**WORK INSTRUCTION**
Your job is to retype all of the data word for word, leaving every image out.

====

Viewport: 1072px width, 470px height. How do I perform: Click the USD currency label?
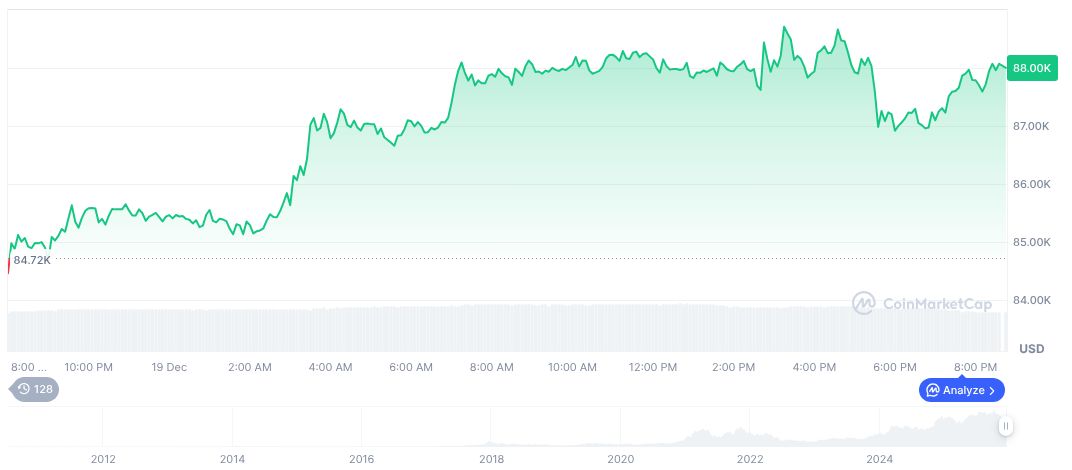[1031, 348]
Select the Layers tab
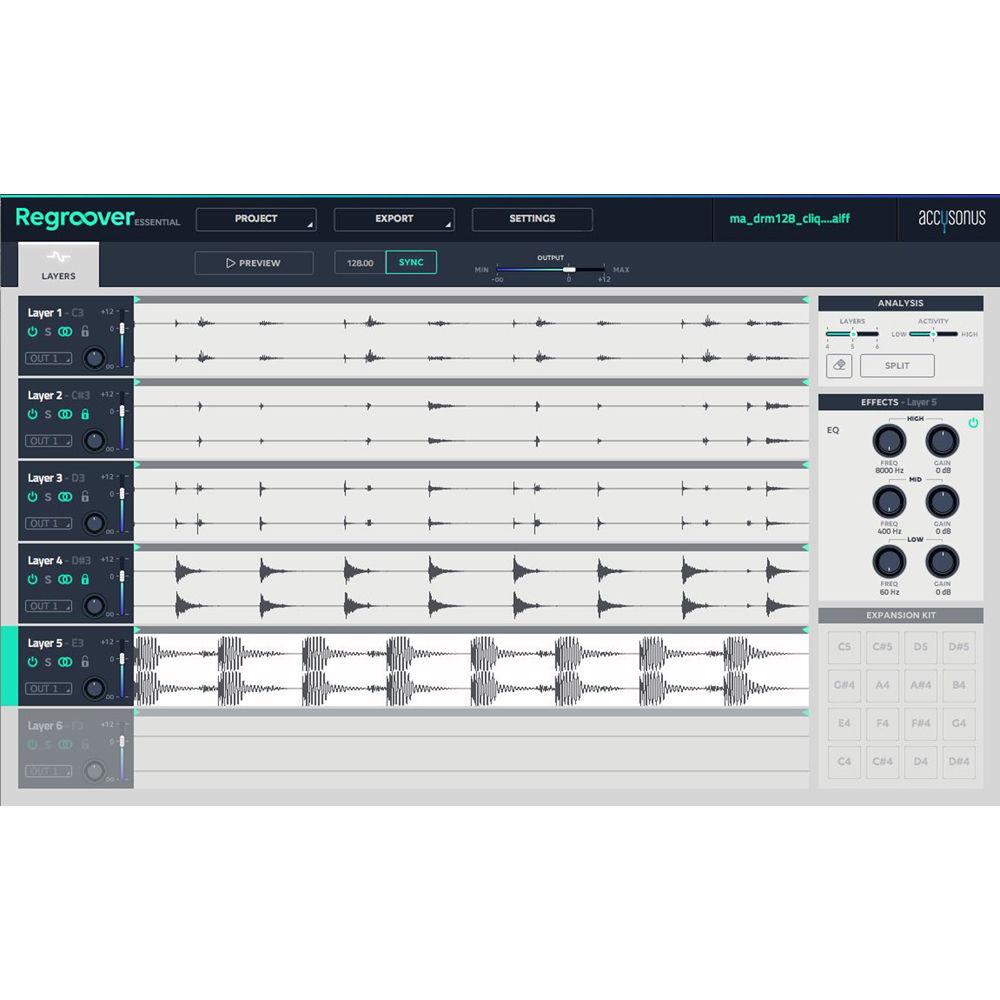 [x=57, y=268]
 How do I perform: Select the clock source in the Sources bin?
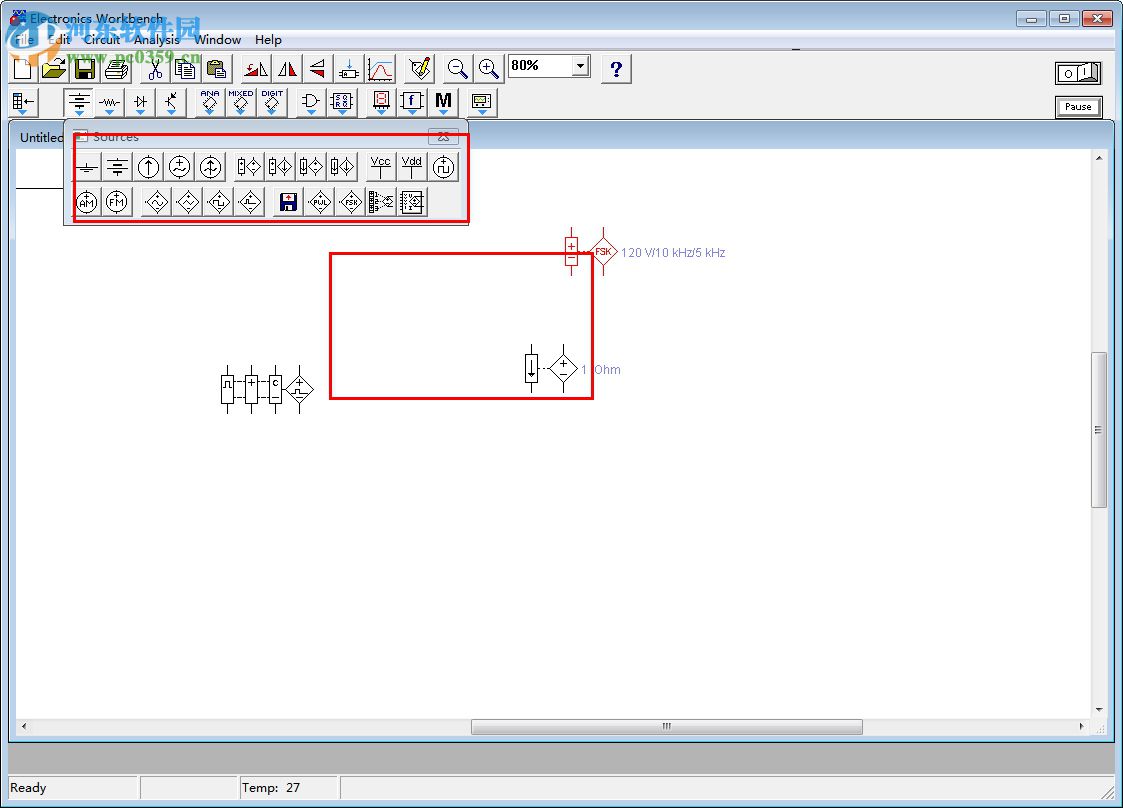pyautogui.click(x=444, y=166)
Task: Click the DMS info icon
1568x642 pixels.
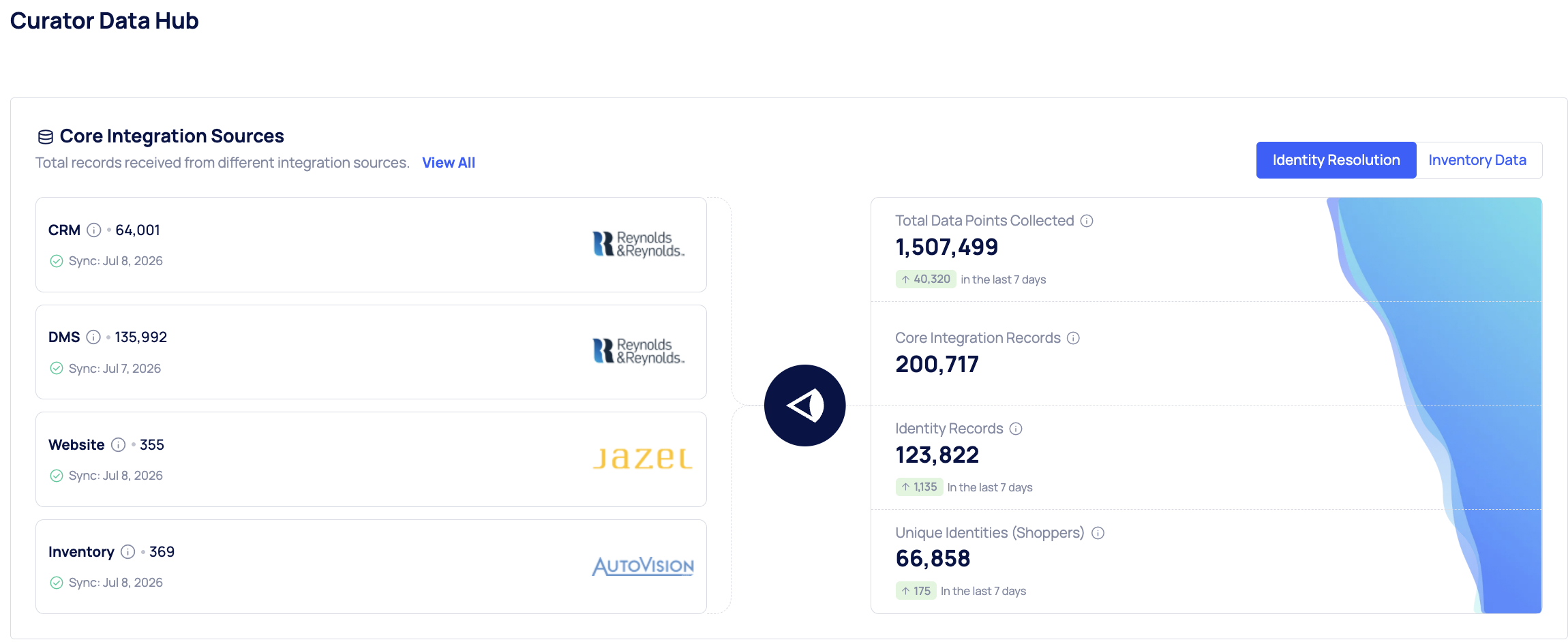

====

**WRITTEN RESPONSE**
Viewport: 1072px width, 470px height. How do I perform: Click the USD currency label?
[1031, 348]
Select the Layers tab
 [x=57, y=268]
 How do I perform: Select the clock source in the Sources bin?
pyautogui.click(x=444, y=166)
Task: Click the DMS info icon
1568x642 pixels.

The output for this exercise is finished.